* [Given problem A] Rewrite the passage on Nicaraguan universities between "The government claims" and "the 2018 protests.", inclusive, replacing "private universities" with "private colleges".
* [Given problem B]
Answer these questions from the passage on Nicaraguan universities:
(i) According to the government, how many private universities have been shut down since February?
(ii) How many former students will the three new public universities offer enrollment to?
(iii) Who says, "It is the end of universities' autonomy"?

* [Source]
━━━━━━━━━━━━━━━━
The government claims the eight private universities shut down since February had failed to disclose financial details. Sources at one closed institution, the Polytechnic University of Nicaragua, believe the real reason was punishment for students’ involvement in the 2018 protests.

The National Council of Universities (CNU), a government body that coordinates national policy on higher education, announced in February that three new public universities would replace the closed ones, offering enrollment to 20,000 former students. But sources say many students have given up on academics, fearing persecution. The new institutions “reflect the reality of Nicaraguan education, submitted to a totalitarian regime that has no interest besides keeping the students under control,” Medina says.

Recent law changes also increased the power of CNU, which is now responsible for reviewing academic programs, approving academic hires, and selecting deans in all public universities. “It is the end of universities’ autonomy,” a former CNU member says.
━━━━━━━━━━━━━━━━
* [Data provided]
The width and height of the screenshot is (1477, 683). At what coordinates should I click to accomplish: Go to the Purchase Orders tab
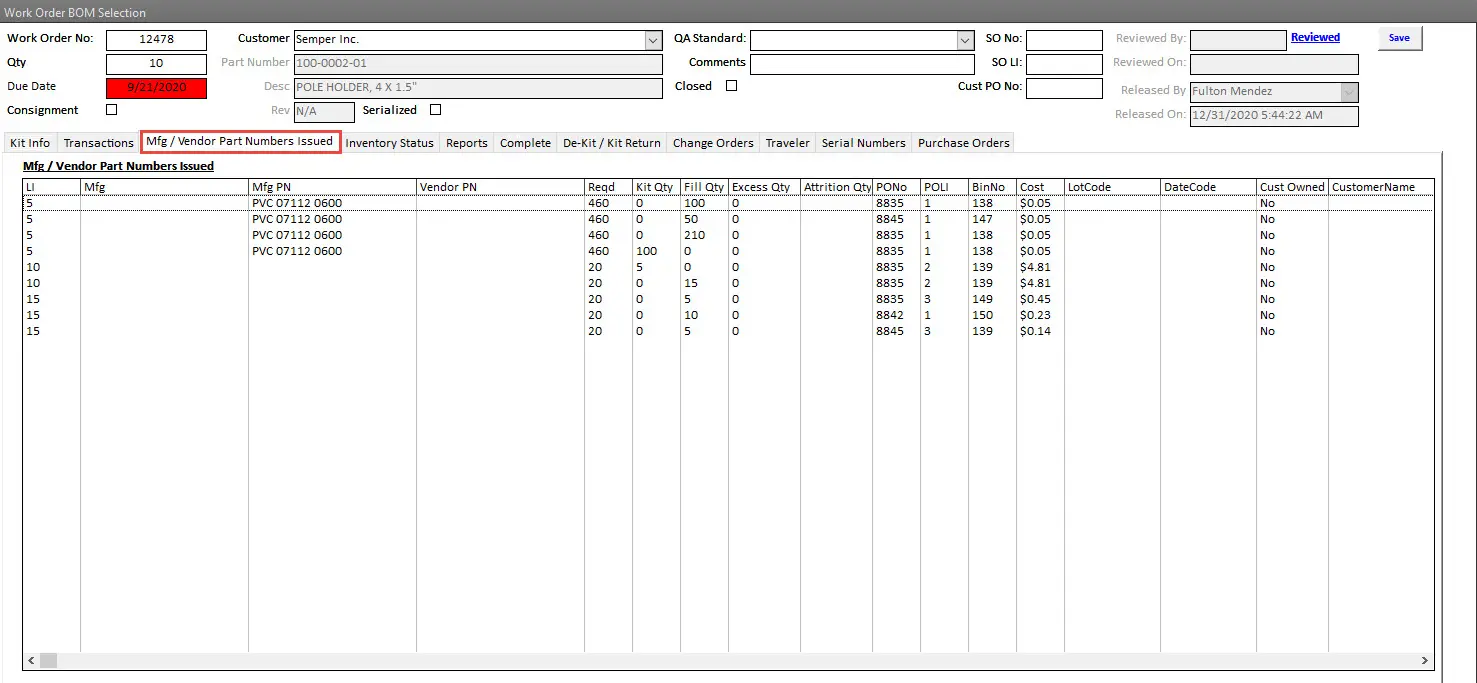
━━━━━━━━━━━━━━━━
* [Exercise answer A]
The government claims the eight private colleges shut down since February had failed to disclose financial details. Sources at one closed institution, the Polytechnic University of Nicaragua, believe the real reason was punishment for students’ involvement in the 2018 protests.

* [Exercise answer B]
(i) Eight.
(ii) 20,000.
(iii) A former CNU member.